TASK BRIEF: The answer must consist of every line below containing "entry".

TASK INPUTS:
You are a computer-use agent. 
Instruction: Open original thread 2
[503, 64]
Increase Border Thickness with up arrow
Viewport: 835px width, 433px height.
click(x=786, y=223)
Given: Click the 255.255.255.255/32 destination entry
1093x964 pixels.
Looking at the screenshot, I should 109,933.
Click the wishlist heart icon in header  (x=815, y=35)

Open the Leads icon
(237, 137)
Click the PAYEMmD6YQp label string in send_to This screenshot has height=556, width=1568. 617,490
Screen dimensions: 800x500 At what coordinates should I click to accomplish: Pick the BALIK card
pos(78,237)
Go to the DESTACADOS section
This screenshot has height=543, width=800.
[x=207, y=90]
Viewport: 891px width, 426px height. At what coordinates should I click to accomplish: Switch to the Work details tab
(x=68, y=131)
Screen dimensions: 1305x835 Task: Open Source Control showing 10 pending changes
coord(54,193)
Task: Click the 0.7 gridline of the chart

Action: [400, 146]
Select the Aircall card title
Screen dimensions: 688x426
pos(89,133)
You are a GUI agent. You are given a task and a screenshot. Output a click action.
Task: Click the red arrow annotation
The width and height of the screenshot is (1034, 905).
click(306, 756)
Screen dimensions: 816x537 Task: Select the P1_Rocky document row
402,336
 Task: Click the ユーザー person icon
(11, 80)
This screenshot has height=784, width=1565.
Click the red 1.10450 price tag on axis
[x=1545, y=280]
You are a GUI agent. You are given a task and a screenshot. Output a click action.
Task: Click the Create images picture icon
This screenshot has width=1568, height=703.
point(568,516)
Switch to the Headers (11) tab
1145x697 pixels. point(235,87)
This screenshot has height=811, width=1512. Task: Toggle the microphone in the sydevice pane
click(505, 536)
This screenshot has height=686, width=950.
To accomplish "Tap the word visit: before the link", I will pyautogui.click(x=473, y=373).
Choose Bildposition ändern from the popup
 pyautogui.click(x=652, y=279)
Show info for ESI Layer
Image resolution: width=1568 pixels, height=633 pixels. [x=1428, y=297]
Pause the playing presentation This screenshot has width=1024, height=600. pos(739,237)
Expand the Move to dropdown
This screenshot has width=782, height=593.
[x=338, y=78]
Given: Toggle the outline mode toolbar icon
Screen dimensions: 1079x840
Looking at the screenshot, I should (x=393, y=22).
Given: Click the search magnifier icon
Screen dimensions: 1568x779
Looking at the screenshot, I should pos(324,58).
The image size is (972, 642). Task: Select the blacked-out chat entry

TASK SOLUTION:
Given: Click the 255.255.255.255/32 destination entry
The image size is (972, 642). Task: Select the blacked-out chat entry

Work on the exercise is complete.